Dillemuth pflichtet bei und bemerkt: "Was unsere Projekte einzigartig und, so hoffe ich, wirkungsvoll macht, ist ihre sachkundige und gründliche Beschäftigung mit diesen radikalen Erzählstrategien in Verbindung mit dem gewaltigen Potential von immersiven Multimedia-Technologien wie VRML, um die postmodernistische Ästhetik zu verwirklichen. In den letzten Jahren ist viel an akademischem Diskurs erzeugt worden über Vorstellungen wie Beobachter und Beobachtetes, der männliche Blick, der Körper als Text, die Beziehung zwischen Technologie und Gender, die Subversion des Subjekts und die Dialektik des Begehrens, die soziopsychologische Theorie der Massenkultur als 'Traumwelt'-Konstrukt und die allgemeine Destabilisierung von Identität in der postmodernen Ära. All diese komplizierten Vorstellungen spielten bei der Bereitstellung des theoretischen Rüstzeugs, der konzeptuellen Basis, auf der diese Projekte beruhen, eine wichtige Rolle."

In der Tat gehen sowohl Holo-X als auch B.I.D.s kommerziellere, für mehrere Anwender konzipierte 3-D-Adult-Community mit dem Namen XRave konzeptuell von der Destabilisierung der Linearität, Zeitlichkeit und Identität aus, die in einem hohen Maße die primäre Obsession von vielen der engagiertesten "Metafictionists" in den sechziger und siebziger Jahren war und noch immer ist.

Postmoderne Philosophie und Kunst bombardieren uns nunmehr schon seit Jahrzehnten mit diesen Fragen", sagt Cory, "aber ich habe vor dem Aufkommen der Webkultur, bevor ich in die Chatrooms ging und zum 'Multiplen' wurde, nie praktische Anwendungen zu Gesicht bekommen.

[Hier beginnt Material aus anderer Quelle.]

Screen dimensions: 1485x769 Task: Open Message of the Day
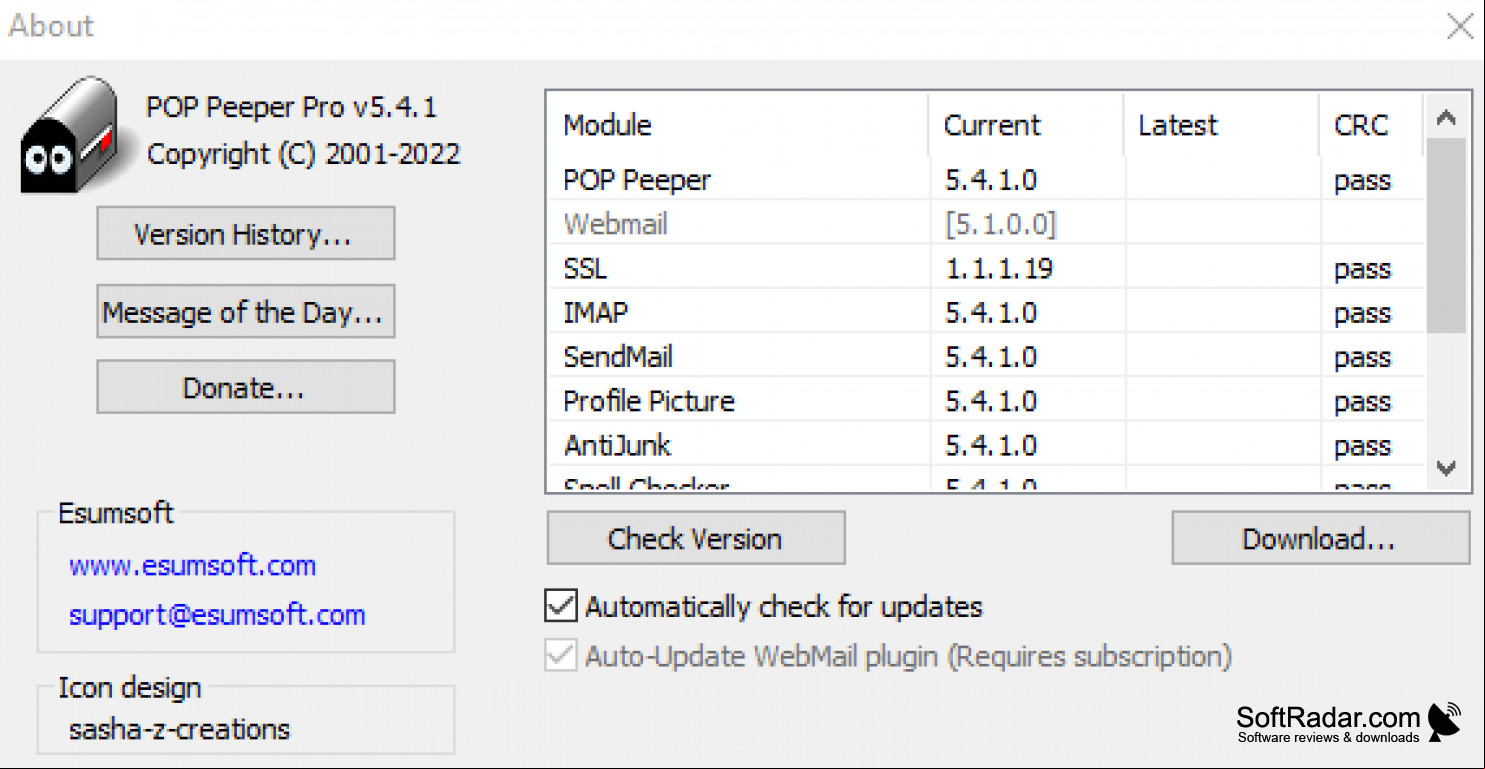(246, 312)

Jetzt habe ich mehrere Identitäten, männliche und weibliche, schwule und heterosexuelle. Wie viele Webbürger erfahren schon ihr Leben auf diese Weise?"

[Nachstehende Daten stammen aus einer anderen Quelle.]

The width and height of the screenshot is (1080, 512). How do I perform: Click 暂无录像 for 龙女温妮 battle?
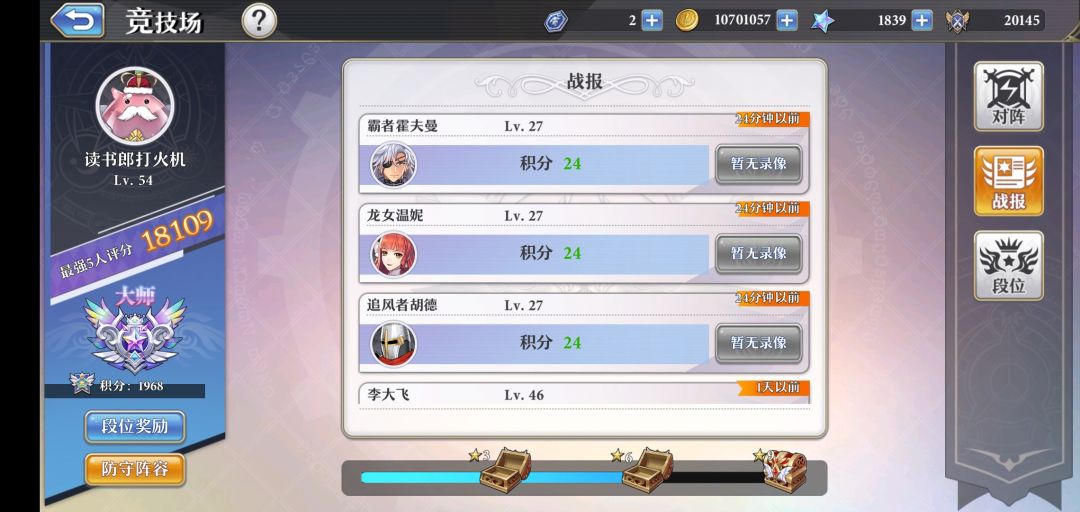click(758, 254)
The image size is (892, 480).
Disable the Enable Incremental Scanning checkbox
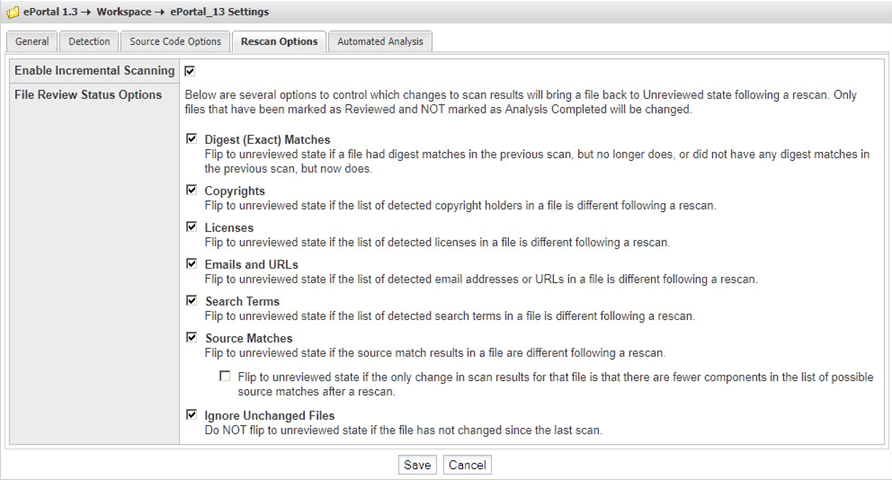pos(190,71)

Genug, um mich zu fragen, ob die Vorreiter unter den Webkünstlern und die Geschäftsleute im Business der neuen Medien hier ihre Position in gleichem Maße in völliger Übereinstimmung mit jener Tradition sehen, die sich gegen "die Tradition" auflehnt, und, so dies der Fall ist, was dies in der Folge über einen Großteil des oppositionellen Rollenspielens aussagt, das sowohl in der Online-Kunstwelt als auch generell in der Konsumkultur westlichen Stils stattfindet. Vielleicht macht es Dillemuth und Cory in diesem Kontext so überaus einzigartig, daß sie bereits scheinbar gegenüber diesen Angelegenheiten ihren Platz gefunden und damit begonnen haben, etwas Unmittelbareres und Lebendigeres zu schaffen, so wie eine in den Gräben operierende Gruppe von Künstlern, die die Praxis des Schreibens, egal in welchem Medium und unter welchen Umständen, für DEN entscheidenden Modus eines kulturellen Überlebens halten.

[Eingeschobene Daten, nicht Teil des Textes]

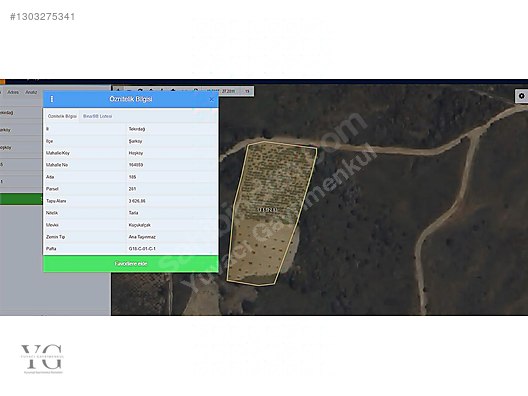528x396 pixels.
Task: Open the Analiz tab in sidebar
Action: point(31,92)
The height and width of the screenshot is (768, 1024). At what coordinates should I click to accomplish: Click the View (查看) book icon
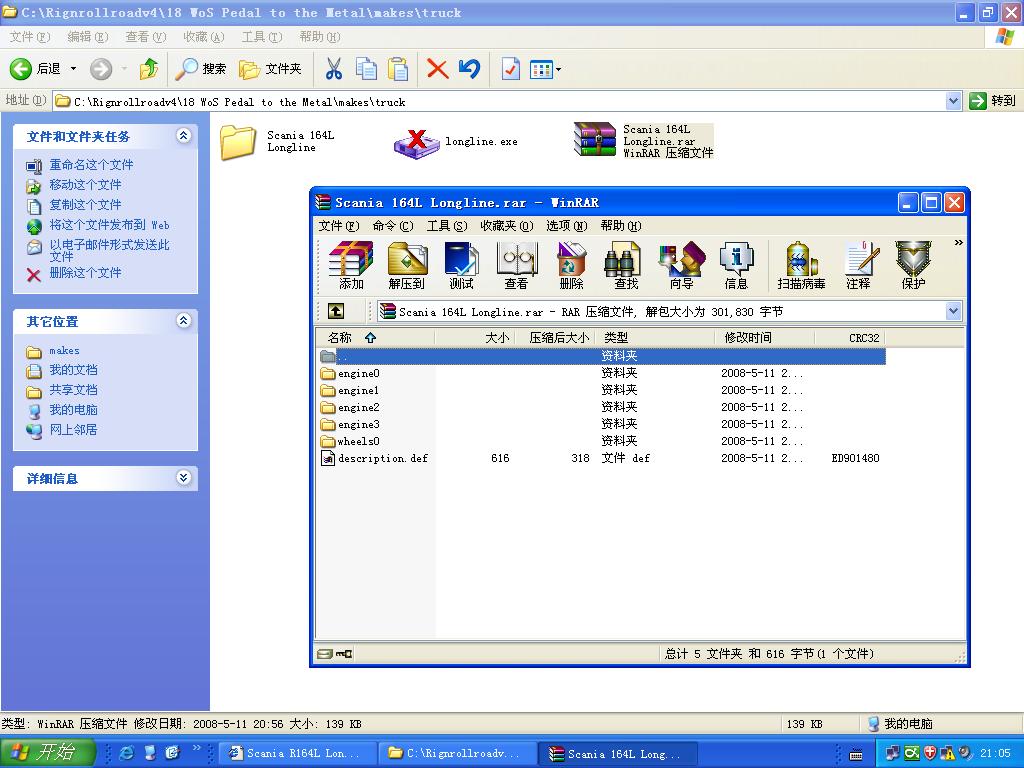(516, 265)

Das Kreieren von Webkunst für ein distribuiertes globales Publikum ist ein riskantes Unterfangen, vor allem für die junge Intelligentsia, die um den Wert des Geldverdienens weiß. Aber in der Ökonomie der neuen Medien geht es um mehr als nur um das Erzielen von Gewinnen. Da ist immer noch dieses Bedürfnis zu rebellieren, friedensliebende Avataras zu schaffen, die die Sprache sich selbst sprechen lassen. Wie es S.L.U.T. selbst mit ihrer poetischen, künstlich intelligenten Phrasendrescherei ausdrückt:

"Die multinationalen / korporativen Kriminellen // und ihre plappernden, / robotischen Sprecher // haben wirklich keine Ahnung, / wie intelligent wir sind, // und stellen sich die Leute / als abstrakte Märkte vor."